A velha misteriosa intuição, que às vezes falha nessa onda de euforia e susto. Eu não quereria como parceiro de vida quem não pudesse querer como amigo. E amigos fazem parte de meus alicerces emocionais: são um dos ganhos que a passagem do tempo me concedeu. (Por isso, também, cada perda é uma pequena tragédia pessoal.)
Falo daquela pessoa para quem posso telefonar não importa onde ela esteja, nem a hora do dia ou da madrugada, e dizer: “Estou mal, preciso de você”. (Ainda não tive de recorrer a isso, mas, se precisar, sempre haverá alguém, e isso me conforta. E pode ser um filho adulto.) E ele ou ela estará comigo pegando um carro, um avião, correndo alguns quarteirões a pé, ou simplesmente ficando ao telefone o tempo necessário para que eu me recupere, me reencontre, me reaprume, não me mate, seja lá o que for. Não precisamos sondar nossas tripas, interrogar nosso inconsciente, para ter um amigo e confiar nele.

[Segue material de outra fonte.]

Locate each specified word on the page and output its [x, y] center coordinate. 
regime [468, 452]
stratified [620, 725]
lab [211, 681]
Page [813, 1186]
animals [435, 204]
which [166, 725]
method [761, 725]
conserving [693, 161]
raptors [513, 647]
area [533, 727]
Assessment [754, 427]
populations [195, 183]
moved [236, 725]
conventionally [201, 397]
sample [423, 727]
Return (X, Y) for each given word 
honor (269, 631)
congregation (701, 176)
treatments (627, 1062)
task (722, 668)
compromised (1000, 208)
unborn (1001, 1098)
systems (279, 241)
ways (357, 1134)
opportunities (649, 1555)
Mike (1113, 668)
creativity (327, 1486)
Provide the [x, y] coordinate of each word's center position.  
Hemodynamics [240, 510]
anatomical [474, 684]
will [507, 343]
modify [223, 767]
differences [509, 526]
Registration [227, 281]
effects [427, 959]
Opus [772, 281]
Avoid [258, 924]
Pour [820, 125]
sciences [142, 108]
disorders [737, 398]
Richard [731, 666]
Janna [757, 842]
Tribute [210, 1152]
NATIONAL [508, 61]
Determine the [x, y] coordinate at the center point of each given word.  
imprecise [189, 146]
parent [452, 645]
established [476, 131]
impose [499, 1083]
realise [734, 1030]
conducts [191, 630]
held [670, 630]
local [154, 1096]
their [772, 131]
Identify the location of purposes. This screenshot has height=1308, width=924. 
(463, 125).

Em geral um olhar bom, uma conversa sossegada ou interessante, pequenas maneiras de alguém novo que se instalar na nossa vida. Com sorte, para alegria.
Mas aí vem a realidade dura: o lixo na rua ou pessoas tratadas como se fossem, a mulher parindo na calçada, as multidões enlouquecidas, as ilhas dos amantes.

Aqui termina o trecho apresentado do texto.